Schedule 4 payments are one of two key penalty structures that train operating companies use for compensation from Network Rail.
The other is through "Schedule 8" payments – these are for unscheduled disruption to the railways. Network Rail must compensate the rail companies for delays even when they are due to events completely out of its control, such as trespassing or vandalism to the tracks.
As reported exclusively by City A.M. in October, it was under Schedule 8 that Southern rail's owner Govia raked in more than £48m in fines over the last year. It just takes Network Rail a little longer to publish the Schedule 4 data.
Southern and Govia
There is something of a caveat to all of the top five though.
Southern and its operator Govia function in a rather confusing way, making listing how much each network receives a little complicated.
Southern rail as an entity from Network Rail's statistical perspective does actually exist anymore – it was swallowed up in August 2015 by Govia Thameslink.
So together the £48m Govia received under schedule 8, Govia has netted £117m during the last year.
Sources close to the Govia have previously tried to explain to City A.M. why this really, really… really isn't an income stream:
The system of schedule 8 – and schedule 4 – payments was designed by civil servants and overseen by the rail regulator, which acts as a protection for taxpayers.

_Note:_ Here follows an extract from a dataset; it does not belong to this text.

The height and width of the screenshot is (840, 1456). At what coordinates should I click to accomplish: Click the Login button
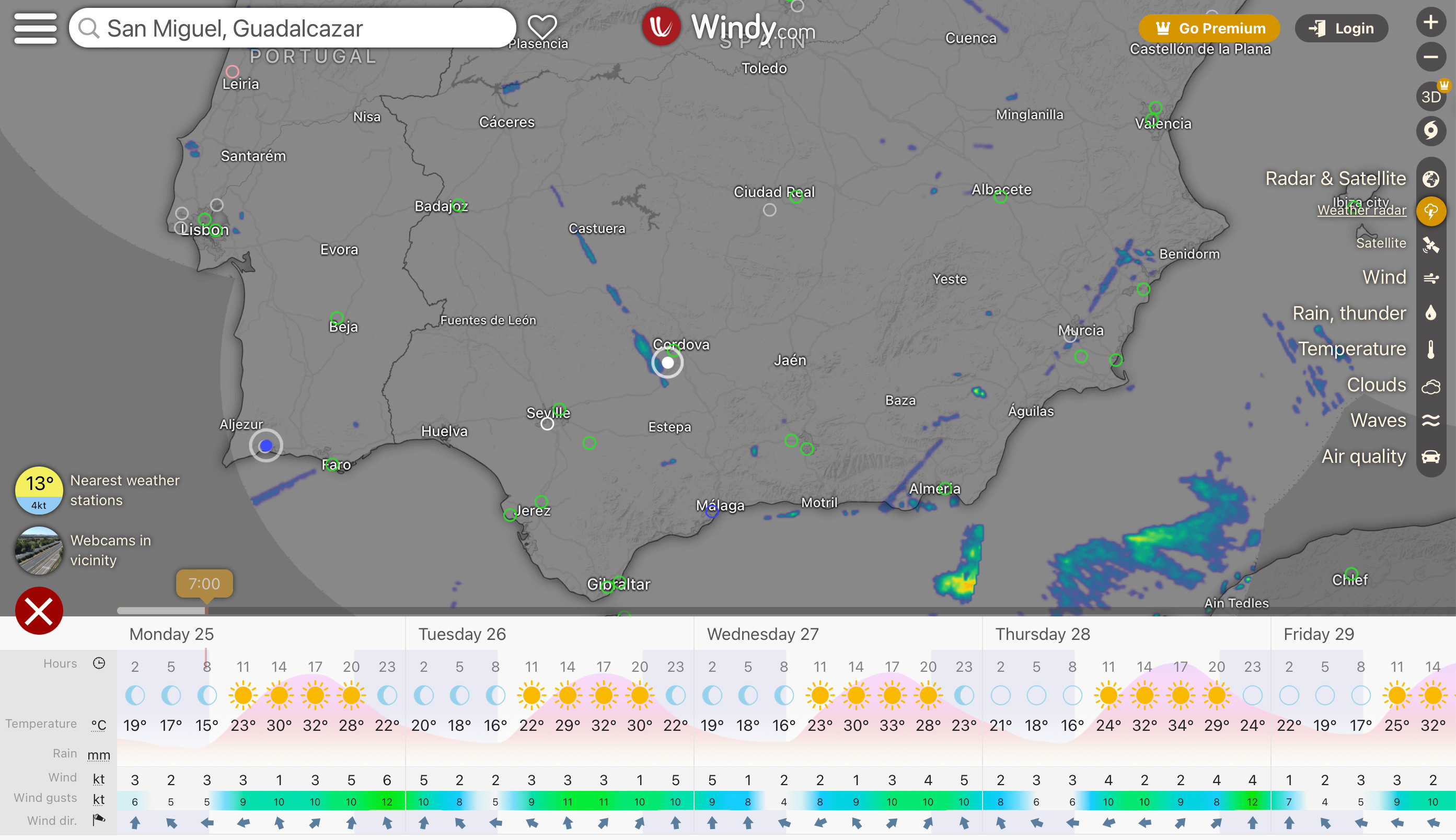(1341, 28)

Without it, when bidding for franchises, train companies would have to factor in possible disruption caused by things beyond their control that could put people off from travelling by train in the future.
That in turn would increase the cost of franchising to taxpayers, and could lead to less money going to government to reinvest in improving the railway.
As if this all wasn't complicated enough, it should also be noted that in Govia Thameslink's case, this mean is actually recycled back to the Department for Transport.
Because Govia Thameslink operates under a management contract, receiving a fixed fee for services and not exposing itself to passenger or "revenue risk", it can't hold onto the money it receives from Network Rail.
On the up
All in all, Network Rail is having to shell out more and more to the rail firms each year for expected, or planned, engineering works.
The growing costs do not help Network Rail's building debt pile – currently standing at £43bn.
And because it can no longer go to the market and issue corporate bonds, the non-departmental government organisation must go cap in hand to the Department of Transport. It is current drawing down on a multi-billion pound facility at a rate of £9m per day.